1> mutex并不是免费的，是有开销的，不要太小了，太小了程序只忙于锁定和解锁了。

2> mutex锁定的区域是线性执行的，若太大了，没有发挥出并发的优越性。

3> 自己掂量1和2，根据实际情况定，或者尝试着去做。

6. 使用多个mutex

使用多个mutex一定要注意，防止死锁（deadlock）发生。下面是一个典型死锁：

线程A：pthread_mutex_lock(&mutex_a); pthread_mutex_lock(&mutex_b); ...
线程B：pthread_mutex_lock(&mutex_b); pthread_mutex_lock(&mutex_a); ...

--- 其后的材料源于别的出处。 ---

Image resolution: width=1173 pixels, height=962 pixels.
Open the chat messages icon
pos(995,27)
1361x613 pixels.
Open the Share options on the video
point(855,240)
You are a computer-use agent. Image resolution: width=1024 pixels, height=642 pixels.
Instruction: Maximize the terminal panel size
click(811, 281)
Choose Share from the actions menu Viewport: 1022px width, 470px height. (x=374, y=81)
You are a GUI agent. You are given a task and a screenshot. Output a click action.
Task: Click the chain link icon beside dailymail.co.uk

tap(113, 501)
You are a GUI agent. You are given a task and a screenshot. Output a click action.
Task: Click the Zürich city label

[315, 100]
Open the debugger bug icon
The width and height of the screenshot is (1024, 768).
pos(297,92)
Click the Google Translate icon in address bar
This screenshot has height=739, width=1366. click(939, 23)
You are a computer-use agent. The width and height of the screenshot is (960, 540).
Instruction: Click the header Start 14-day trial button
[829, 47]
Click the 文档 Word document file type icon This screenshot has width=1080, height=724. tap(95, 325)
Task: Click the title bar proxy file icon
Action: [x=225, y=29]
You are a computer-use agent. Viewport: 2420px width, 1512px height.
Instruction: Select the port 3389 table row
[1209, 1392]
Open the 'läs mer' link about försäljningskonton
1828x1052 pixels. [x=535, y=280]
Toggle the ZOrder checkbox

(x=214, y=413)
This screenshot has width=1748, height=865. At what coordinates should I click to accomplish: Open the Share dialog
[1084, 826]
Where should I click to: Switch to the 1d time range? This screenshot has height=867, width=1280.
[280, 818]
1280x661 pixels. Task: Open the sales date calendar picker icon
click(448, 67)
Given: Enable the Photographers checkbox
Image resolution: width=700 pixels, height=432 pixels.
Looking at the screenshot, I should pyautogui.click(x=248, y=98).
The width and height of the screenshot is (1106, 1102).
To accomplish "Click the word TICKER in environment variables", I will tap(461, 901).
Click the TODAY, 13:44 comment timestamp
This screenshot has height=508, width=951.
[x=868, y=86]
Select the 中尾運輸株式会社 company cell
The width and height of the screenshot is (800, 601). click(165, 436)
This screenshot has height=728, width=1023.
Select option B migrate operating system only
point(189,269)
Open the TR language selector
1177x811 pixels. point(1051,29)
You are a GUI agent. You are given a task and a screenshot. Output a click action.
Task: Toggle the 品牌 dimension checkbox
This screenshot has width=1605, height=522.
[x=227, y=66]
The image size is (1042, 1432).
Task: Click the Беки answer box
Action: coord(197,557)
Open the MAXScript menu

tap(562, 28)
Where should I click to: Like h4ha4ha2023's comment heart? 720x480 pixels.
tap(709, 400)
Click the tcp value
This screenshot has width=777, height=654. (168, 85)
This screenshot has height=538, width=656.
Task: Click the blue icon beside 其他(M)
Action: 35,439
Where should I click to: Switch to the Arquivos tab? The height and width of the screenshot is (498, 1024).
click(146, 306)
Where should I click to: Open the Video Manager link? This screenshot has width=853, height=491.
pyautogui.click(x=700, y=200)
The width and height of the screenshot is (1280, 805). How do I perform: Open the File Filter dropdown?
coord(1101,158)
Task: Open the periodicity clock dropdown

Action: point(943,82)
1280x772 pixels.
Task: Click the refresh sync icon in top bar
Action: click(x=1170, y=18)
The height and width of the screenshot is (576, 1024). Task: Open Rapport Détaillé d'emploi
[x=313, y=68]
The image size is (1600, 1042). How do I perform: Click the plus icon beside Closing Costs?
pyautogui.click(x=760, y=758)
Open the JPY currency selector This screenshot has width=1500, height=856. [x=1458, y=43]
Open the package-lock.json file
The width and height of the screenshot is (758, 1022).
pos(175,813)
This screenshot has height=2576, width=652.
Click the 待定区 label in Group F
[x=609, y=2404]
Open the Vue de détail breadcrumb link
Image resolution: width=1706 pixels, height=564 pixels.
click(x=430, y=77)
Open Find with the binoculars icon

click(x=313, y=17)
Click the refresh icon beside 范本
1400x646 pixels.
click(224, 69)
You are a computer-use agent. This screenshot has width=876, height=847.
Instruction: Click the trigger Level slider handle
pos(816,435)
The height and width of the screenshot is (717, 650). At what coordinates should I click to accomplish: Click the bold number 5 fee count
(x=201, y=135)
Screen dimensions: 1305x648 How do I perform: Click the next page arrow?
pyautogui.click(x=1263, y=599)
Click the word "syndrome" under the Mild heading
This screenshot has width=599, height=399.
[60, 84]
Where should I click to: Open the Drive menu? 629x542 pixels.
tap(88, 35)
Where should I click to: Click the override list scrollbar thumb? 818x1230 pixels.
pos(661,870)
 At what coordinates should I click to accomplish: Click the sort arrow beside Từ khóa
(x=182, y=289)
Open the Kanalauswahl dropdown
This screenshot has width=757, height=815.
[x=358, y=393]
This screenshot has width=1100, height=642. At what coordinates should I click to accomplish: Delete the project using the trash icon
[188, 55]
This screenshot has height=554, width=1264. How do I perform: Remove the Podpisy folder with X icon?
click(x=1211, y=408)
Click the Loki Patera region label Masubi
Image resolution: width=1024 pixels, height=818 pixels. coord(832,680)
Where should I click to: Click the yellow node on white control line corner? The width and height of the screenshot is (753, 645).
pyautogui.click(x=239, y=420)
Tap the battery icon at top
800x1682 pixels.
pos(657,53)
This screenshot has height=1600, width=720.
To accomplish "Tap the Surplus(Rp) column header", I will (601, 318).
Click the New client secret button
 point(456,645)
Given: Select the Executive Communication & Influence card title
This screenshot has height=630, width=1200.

存在这种可能，线程A执行了第一句，锁定了mutex_a；然后线程开始执行第一句锁定mutex_b；然后他们互相等待解锁mutex，A等mutex_b被解锁，B等mutex_a被解锁，不肯让步，出于死锁状态。


#include <pthread.h>  
#include "error.h"  
#include <time.h>  
  
pthread_mutex_t mutex_a = PTHREAD_MUTEX_INITIALIZER;  
pthread_mutex_t mutex_b = PTHREAD_MUTEX_INITIALIZER;  
  
void* thread1(void* arg)  
{  
    while(1)  
    {  
        /*sleep(1);*/  
        pthread_mutex_lock(&mutex_a);  
        pthread_mutex_lock(&mutex_b);  
  
        printf("[%lu]thread 1 is running! /n", time(NULL));  
  
        pthread_mutex_unlock(&mutex_b);  
        pthread_mutex_unlock(&mutex_a);  
    }  
    return NULL;  
}  
  
void* thread2(void* arg)  
{  
    while(1)  
    {  
        /*sleep(1);*/  
  
        pthread_mutex_lock(&mutex_b);  
        pthread_mutex_lock(&mutex_a);  
  
        printf("[%lu]thread 2 is running! /n",time(NULL));  
  
        pthread_mutex_unlock(&mutex_a);  
        pthread_mutex_unlock(&mutex_b);  
  
    }  
    return NULL;  
}  
  
int main()  
{  
    pthread_t tid1, tid2;  
    int status;  
  
    status = pthread_create(&tid1, NULL, thread1, NULL);  
    if(status != 0)  
        ERROR_ABORT(status, "thread 1");  
  
    status = pthread_create(&tid2, NULL, thread2, NULL);  
    if(status !=0)  
        ERROR_ABORT(status, "thread 2");  
  
    status = pthread_join(tid1, NULL);  
    if(status != 0)  
        ERROR_ABORT(status, "join thread1");  
  
    status = pthread_join(tid2, NULL);  
    if(status != 0)  
        ERROR_ABORT(status, "join thread2");  
}

解决死锁的方法：

a. 固定锁定顺序（Fixed locking hierarchy）：锁定mutex的顺序固定。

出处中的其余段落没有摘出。